Salimos de la redes marineras de puerto pirámides, rumbo al sur por la ruta 3. Lamentablemente, la comunidad tuvo que dividirse, por causas ajenas y por voluntad propia. Ahora somos dos, Jose y yo, pero en realidad nos llevamos a todos.
El objetivo final era el fin del mundo, allá en la tierra del fuego. Lo que pasará durante el camino no dependía de nosotros.
Expuestos a otras voluntades el primer dedo pulgar nos llevo a Trelew. Cristian "el carnicero", por poseer tres negocios de carnicerías, nos mostró las gentes que habitaban tal lugar. Nos convertimos en carniceros por un día y nos recompensó con un colchón y un espectacular asado que tuvimos que preparar embriagados por la situación y 27 cervezas. Conocimos la "profunda" villa de trelew, donde la peliagudez era esplendorosa, y los personajes amables y carcelarios. Una niña llamada Salma de 12 años parecía tener más cabeza que todos los adultos que le rodeaban y boquiabiertos ante aquella lección para sus progenitores nos fuimos a dormir. Por la mañana Cristian nos despertó con una canción de ACDC, inolvidable.
El siguiente trayecto fue con un vendedor de coches llamado Eduardo hasta la ciudad de Comodoro de Rivadavia, donde hicimos noche en un albergue de sapos y culebras.
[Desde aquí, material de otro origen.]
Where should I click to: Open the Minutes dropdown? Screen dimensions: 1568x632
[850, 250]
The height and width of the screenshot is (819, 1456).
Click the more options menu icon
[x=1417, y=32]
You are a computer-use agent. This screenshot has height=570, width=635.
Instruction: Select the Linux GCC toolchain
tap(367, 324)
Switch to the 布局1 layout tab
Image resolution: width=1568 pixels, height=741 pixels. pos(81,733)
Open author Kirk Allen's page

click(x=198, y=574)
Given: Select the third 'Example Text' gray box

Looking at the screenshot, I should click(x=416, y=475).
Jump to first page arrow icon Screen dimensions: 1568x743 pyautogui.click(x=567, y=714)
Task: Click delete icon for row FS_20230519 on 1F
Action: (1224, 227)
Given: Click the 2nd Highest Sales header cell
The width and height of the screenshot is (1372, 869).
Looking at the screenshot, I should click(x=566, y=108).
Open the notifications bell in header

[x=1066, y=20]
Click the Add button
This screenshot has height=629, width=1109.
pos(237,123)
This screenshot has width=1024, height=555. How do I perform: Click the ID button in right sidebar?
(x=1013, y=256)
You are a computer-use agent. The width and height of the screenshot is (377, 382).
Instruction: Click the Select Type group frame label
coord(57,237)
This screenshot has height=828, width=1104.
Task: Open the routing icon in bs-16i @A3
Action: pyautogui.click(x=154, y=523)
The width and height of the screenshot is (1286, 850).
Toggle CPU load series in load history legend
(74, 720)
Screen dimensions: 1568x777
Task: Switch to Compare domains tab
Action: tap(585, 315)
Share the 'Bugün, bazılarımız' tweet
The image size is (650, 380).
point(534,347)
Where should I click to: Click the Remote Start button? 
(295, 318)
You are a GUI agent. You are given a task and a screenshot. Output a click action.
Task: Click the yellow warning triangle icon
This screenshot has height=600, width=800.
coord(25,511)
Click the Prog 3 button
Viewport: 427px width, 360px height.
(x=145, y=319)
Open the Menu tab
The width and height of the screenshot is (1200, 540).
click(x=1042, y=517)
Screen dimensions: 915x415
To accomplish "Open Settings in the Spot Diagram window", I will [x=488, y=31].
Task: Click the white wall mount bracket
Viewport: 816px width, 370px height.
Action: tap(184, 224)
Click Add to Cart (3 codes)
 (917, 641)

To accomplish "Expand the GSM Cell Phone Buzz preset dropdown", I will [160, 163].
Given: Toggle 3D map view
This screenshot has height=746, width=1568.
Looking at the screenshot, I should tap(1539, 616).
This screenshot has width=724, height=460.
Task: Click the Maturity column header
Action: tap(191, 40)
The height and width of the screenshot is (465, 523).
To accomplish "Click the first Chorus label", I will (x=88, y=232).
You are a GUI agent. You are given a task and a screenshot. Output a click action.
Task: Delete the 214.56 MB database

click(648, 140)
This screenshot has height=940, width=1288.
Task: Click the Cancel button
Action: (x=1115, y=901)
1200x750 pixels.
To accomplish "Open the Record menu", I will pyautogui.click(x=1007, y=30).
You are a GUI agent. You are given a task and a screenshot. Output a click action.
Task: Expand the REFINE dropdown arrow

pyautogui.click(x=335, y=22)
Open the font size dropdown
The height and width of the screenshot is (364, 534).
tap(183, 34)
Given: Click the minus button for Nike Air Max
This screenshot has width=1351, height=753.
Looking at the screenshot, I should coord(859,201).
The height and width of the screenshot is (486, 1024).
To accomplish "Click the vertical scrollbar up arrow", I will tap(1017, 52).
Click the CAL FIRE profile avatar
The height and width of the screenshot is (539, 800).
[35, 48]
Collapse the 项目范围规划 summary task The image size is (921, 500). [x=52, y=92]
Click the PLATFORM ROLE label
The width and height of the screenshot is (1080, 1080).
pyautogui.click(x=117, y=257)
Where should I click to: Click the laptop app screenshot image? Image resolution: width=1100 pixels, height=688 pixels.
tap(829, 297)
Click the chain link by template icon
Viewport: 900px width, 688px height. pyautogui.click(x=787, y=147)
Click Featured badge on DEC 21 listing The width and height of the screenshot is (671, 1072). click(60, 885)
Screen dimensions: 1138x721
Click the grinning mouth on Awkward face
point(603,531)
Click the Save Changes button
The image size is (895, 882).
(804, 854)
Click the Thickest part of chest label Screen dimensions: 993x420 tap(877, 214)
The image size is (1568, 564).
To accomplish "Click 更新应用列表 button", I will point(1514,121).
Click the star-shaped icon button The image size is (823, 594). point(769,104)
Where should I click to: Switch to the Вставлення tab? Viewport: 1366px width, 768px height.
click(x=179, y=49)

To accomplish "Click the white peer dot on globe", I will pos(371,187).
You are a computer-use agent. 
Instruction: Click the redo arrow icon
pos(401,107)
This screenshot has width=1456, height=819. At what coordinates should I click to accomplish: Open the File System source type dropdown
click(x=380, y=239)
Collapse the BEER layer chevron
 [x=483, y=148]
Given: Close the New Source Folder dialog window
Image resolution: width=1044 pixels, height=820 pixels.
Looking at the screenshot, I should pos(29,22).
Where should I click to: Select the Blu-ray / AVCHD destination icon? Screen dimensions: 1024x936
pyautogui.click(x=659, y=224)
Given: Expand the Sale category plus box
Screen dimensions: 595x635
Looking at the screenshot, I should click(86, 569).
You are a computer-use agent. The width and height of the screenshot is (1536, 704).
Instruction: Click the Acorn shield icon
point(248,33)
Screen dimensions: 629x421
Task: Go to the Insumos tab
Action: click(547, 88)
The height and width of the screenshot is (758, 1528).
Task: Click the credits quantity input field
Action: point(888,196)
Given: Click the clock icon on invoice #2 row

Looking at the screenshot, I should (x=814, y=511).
LLegamos hasta Caleta Olivia volando por la ruta, con el médico loco Rodrigo.
Calentados por un terrible sol, vagamos por la ruta en Caleta Olivia hasta llegar a la siguiente gasolinera, donde estando proximos a la misma, vimos algo que iba tapando muy lentamente al Sol, era un ángel, el ángel de la ruta 3. El ángel tomó forma material, se convirtió en un camión de construcción y en una persona fantástica llamada Héctor. Nos llevó hasta Puerto Deseado, lugar que se desviaba de nuestra ruta, pero sentíamos que debíamos conocer. Y así fue. Conocimos un lugar deseado y tranquilo y convivimos con una familia maravillosa durante unos largos instantes.
Tocados por Hector, María, Sole, Boris, Belén, Pablo y Carolina, abandonamos Puerto Deseado, y aún en estado de shock, un amable motor "Home" nos llevó al fin del mundo.
Continuará. Besos desde Ushuaia, ciudad en el fin del mundo y en el principio de todo.